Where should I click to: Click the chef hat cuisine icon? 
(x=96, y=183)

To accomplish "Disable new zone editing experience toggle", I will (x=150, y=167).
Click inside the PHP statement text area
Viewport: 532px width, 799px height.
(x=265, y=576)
+-------+
◆ **EXERCISE OBJECTIVE**: All the entries above should come back exactly as they are written.

◆ **SOLUTION TO THIS EXERCISE**:
Where should I click to: Click the chef hat cuisine icon? 
(x=96, y=183)

To accomplish "Disable new zone editing experience toggle", I will (x=150, y=167).
Click inside the PHP statement text area
Viewport: 532px width, 799px height.
(x=265, y=576)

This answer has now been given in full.